Jay Judkowitz
Nov 7th, 2016
At the Catalog SIG offsite, I brought up the topic that we need to have some way to make service broker authoring simple (whether part of the Catalog deliverables or separate) or that we may not get people to adopt the technology. There was some pushback that this was already handled and not a challenge and that I should put forth use cases that we can test the current plans against. This document is the response to that.
It is clear that we can have some default service broker that always returns the same credentials for all binding apps. This makes perfect sense for single tenant applications. The credentials can be determined by the service instantiator at provisioning time and those can be stashed away and returned on any bind call. But, what do we do for multi-tenant services?

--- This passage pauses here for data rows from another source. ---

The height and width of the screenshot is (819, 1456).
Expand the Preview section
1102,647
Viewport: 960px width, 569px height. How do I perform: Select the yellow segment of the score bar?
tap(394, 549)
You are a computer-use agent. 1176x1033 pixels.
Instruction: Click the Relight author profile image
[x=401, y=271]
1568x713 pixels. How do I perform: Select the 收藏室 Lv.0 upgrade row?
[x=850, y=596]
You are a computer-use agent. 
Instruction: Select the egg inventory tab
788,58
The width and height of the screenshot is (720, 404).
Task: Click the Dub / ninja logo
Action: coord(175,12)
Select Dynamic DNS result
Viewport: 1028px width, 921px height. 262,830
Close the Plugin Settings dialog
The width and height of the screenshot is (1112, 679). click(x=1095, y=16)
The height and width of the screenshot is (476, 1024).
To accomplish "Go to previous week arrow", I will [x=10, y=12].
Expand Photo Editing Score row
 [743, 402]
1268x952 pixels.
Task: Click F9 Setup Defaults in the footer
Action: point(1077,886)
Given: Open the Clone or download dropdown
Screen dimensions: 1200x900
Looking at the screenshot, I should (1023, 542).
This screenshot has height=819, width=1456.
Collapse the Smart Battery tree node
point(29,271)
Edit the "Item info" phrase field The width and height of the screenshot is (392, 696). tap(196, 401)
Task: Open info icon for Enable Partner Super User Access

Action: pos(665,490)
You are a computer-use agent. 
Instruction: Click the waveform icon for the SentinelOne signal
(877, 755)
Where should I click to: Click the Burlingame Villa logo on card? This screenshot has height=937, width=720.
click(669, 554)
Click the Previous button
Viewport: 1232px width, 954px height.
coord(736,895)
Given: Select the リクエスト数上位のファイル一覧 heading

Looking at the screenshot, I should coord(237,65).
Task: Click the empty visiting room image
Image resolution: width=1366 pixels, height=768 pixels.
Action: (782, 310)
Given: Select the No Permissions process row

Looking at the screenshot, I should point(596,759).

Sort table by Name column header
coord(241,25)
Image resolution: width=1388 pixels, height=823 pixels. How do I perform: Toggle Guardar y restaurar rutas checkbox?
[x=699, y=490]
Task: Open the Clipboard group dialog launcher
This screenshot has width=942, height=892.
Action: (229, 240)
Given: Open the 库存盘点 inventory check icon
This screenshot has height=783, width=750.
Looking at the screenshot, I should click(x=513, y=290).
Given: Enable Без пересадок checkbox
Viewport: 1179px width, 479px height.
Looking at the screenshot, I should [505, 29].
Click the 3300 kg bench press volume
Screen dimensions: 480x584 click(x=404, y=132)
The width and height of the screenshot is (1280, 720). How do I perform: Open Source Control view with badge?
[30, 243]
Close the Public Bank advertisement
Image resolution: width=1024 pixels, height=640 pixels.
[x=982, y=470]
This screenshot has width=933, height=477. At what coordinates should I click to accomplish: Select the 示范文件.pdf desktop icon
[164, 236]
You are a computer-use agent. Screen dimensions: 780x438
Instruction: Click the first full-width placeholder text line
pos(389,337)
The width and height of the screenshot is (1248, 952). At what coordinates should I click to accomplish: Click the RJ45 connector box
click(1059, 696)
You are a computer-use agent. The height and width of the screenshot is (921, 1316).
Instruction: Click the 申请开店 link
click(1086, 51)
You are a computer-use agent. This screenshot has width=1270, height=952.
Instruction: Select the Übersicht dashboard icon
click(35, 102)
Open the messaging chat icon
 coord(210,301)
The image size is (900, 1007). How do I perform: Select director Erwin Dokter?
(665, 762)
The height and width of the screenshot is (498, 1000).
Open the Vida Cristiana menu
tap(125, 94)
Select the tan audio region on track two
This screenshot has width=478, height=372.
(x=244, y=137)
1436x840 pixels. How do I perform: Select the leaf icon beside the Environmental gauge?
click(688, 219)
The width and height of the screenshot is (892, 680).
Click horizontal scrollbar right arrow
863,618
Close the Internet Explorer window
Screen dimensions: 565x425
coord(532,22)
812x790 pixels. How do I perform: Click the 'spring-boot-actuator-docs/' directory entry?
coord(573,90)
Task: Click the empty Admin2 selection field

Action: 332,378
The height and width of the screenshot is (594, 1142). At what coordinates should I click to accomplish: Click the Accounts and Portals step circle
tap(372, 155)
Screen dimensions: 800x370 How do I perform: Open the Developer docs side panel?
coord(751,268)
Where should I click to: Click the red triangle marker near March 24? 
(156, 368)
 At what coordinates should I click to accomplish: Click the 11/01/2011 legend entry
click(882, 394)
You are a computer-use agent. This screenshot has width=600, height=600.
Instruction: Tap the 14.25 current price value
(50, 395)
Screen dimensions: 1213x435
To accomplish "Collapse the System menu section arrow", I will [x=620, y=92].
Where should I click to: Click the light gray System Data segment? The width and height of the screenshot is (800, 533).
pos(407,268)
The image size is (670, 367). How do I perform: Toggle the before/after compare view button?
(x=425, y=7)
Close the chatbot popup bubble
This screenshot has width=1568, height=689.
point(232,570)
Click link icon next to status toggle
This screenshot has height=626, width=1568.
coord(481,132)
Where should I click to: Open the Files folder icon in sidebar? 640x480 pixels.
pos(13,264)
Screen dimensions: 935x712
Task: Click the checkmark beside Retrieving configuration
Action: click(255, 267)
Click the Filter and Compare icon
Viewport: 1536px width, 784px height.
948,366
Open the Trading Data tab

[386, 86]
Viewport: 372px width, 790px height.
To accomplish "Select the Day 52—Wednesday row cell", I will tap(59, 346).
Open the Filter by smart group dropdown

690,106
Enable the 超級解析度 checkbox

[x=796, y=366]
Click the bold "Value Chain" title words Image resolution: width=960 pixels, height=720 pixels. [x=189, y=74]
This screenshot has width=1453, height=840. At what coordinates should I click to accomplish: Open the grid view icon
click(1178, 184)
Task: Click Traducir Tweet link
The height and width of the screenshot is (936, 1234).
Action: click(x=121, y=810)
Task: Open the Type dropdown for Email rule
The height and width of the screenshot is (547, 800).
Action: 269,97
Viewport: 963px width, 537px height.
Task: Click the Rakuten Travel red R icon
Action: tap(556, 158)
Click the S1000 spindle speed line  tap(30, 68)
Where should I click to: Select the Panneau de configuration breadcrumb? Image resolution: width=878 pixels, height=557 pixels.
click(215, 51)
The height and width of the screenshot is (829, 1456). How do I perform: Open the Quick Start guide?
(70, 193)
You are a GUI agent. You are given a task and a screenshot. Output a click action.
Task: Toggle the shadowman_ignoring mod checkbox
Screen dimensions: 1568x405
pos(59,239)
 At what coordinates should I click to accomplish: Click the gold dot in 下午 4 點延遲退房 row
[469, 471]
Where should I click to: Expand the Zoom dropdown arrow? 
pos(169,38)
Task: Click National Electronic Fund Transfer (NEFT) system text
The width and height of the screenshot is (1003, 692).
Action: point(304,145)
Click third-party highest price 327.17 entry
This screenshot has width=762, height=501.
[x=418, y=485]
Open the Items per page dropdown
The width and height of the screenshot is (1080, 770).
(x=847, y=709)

What is the easiest way to write a broker that can create unique credentials for each bind call
- Possibly creating everything itself
- Possibly some mix of creating things itself and taking inputs from the binding application. For example, imagine the bind call schema asking the binding application to pass in a new username, but then the service broker generates the password and both the username and password are stored as secrets.
How does the service provider implement binding specific logic that goes beyond simply passing back credentials? Perhaps the service needs to provision some capacity, create database entries, create new users, etc…. We need a way to store that per binding application logic.
The “U” in CRUD stands for Update. The logic for create and delete is pretty simple and could be done in default brokers, but update would be special. What rollout policy would be used? Does there need to be some management of persistent volumes? Etc… The update logic needs to be easy to enter into the broker.